## Stated task A
According to the passage on the Janet basis, who introduced it and in what year?

## Given passage
= Janet basis =

Mathematical form for PDEs

In mathematics, a Janet basis is a normal form for systems of linear homogeneous partial differential equations (PDEs) that removes the inherent arbitrariness of any such system. It was introduced in 1920 by Maurice Janet. It was first called the Janet basis by Fritz Schwarz in 1998.

The left hand sides of such systems of equations may be considered as differential polynomials of a ring, and Janet's normal form as a special basis of the ideal that they generate. By abuse of language, this terminology will be applied both to the original system and the ideal of differential polynomials generated by the left hand sides. A Janet basis is the predecessor of a Gröbner basis introduced by Bruno Buchberger for polynomial ideals. In order to generate a Janet basis for any given system of linear PDEs a ranking of its derivatives must be provided; then the corresponding Janet basis is unique. If a system of linear PDEs is given in terms of a Janet basis its differential dimension may easily be determined; it is a measure for the degree of indeterminacy of its general solution. In order to generate a Loewy decomposition of a system of linear PDEs its Janet basis must be determined first.

## Stated task B
Copy everything in the listing from the line containing "Click the D" down to the line containing "Looking at the screenshot, I should coord(925,395).", both included, with each line unchanged.

## Records for the task
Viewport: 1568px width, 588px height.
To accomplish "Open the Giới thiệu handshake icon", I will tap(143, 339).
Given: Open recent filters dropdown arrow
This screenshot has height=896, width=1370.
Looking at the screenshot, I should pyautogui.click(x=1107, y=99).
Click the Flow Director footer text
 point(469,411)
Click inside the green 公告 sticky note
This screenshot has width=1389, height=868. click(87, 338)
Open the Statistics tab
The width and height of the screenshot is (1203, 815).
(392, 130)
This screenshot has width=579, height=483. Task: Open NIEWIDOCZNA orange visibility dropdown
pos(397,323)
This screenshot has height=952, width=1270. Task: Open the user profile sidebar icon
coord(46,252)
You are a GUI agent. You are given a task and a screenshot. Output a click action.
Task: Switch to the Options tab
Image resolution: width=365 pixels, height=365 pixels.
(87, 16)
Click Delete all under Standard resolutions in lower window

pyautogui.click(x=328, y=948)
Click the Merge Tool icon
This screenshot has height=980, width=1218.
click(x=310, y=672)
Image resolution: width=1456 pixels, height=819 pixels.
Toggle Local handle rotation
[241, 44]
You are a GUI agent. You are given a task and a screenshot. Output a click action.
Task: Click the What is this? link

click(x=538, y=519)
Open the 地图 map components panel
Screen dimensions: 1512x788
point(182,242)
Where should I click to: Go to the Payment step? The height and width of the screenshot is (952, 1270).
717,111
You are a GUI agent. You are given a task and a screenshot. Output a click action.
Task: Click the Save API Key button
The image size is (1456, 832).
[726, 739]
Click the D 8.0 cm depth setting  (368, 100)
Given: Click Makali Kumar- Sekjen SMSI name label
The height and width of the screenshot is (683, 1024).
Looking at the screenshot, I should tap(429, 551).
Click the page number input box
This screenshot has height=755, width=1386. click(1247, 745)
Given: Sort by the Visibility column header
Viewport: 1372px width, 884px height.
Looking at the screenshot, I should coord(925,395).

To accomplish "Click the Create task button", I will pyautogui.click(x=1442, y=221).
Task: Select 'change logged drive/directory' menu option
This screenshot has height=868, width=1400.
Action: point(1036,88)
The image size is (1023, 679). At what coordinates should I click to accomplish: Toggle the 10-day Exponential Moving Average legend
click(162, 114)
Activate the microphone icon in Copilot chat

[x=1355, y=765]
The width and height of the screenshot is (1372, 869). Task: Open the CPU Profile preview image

## Finished answer A
Maurice Janet introduced it in 1920.

## Finished answer B
Click the D 8.0 cm depth setting  (368, 100)
Given: Click Makali Kumar- Sekjen SMSI name label
The height and width of the screenshot is (683, 1024).
Looking at the screenshot, I should tap(429, 551).
Click the page number input box
This screenshot has height=755, width=1386. click(1247, 745)
Given: Sort by the Visibility column header
Viewport: 1372px width, 884px height.
Looking at the screenshot, I should coord(925,395).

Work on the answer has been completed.